Peste Noire artworkRetiré dans la France profonde, loin de l’a-civilisation, Famine continue de vivre de chasse à la pizza surgelée, de bières et de ses productions. Dans le trou noir du terroir il se livre à une résistance acharnée, tambour, trompette et vielle à roue. Zouzou son chat chasse le mulot tandis que le maître chasse le mulâtre; et avec eux hurle Satan.

Grâce à ce background alléchant, la création d'un nouvel album s'annonçait sous les meilleurs auspices. Mort de Faim le mal nommé, tête pensante de la Peste Noire, a vu les choses en grand. Belle édition bleu et or pour les nANTIs, ou simple pock-it – qui n'est pas sans rappeler Joy Division, pour les, hum… les autres.
L'écrin au format digibook est de toute beauté, malgré de nombreux problèmes avec les légions de l'Est chargées de la confection. Ca devient une habitude, on retrouve Valnoir pour ce qui est du graphisme. Il livre ici un travail finement cisaillé et plein de cohérence.
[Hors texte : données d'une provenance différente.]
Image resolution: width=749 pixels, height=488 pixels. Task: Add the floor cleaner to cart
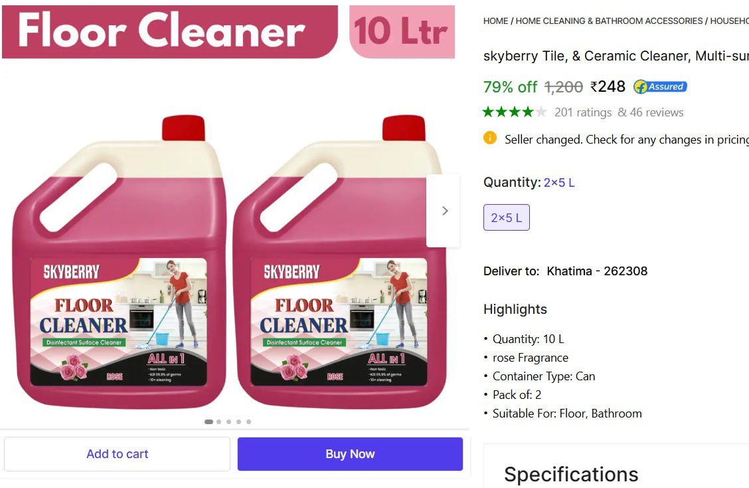pyautogui.click(x=117, y=454)
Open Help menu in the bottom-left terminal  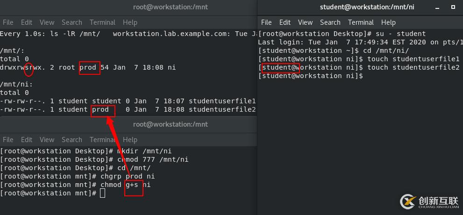point(130,140)
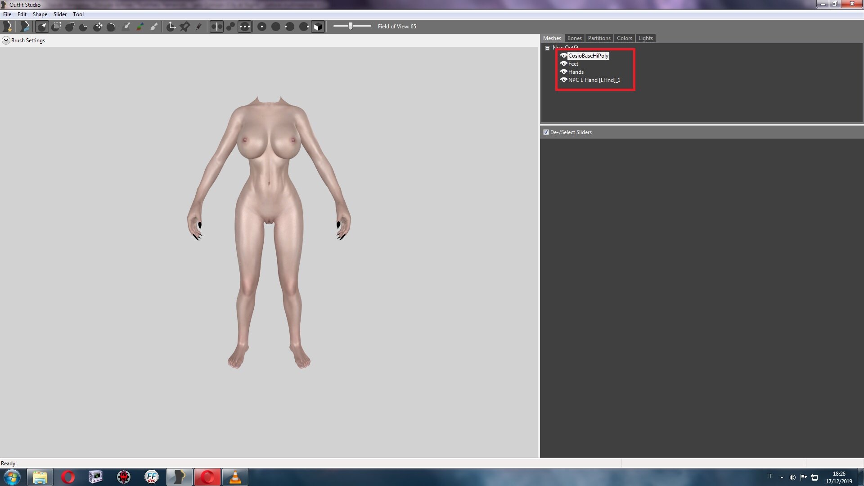Toggle visibility of the Feet mesh

(563, 64)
Après l'excellent Ordure à L'Etat Pur qui (par)achevait la destruction de la lourde humanité, Peste Noire est une synthèse. Il se présente donc comme un condensé des précédentes réalisations du KPN. En presque 13 ans de carrière, beaucoup de pistes ont été exploitées, excavées à la sueur du front (national). Des années dorées de perpétuel renouvellement du métal noir. Pas de babillage – les partouzes de vanité, on les laisse à la capitale. Distiller tout ce temps dans un cocktail nécessairement molotov est un pari osé. Trop peut être. Ici la Peste donne dans un certain jaspinage: une fois n'est pas coutume, l'étonnement est tué par une outrance pas totalement maîtrisée. Le souci du maintien et du sublime est écorné par un accès de rage vindicative assez brouillon. C'est la tournée du tisonnier. Notre génie est usé.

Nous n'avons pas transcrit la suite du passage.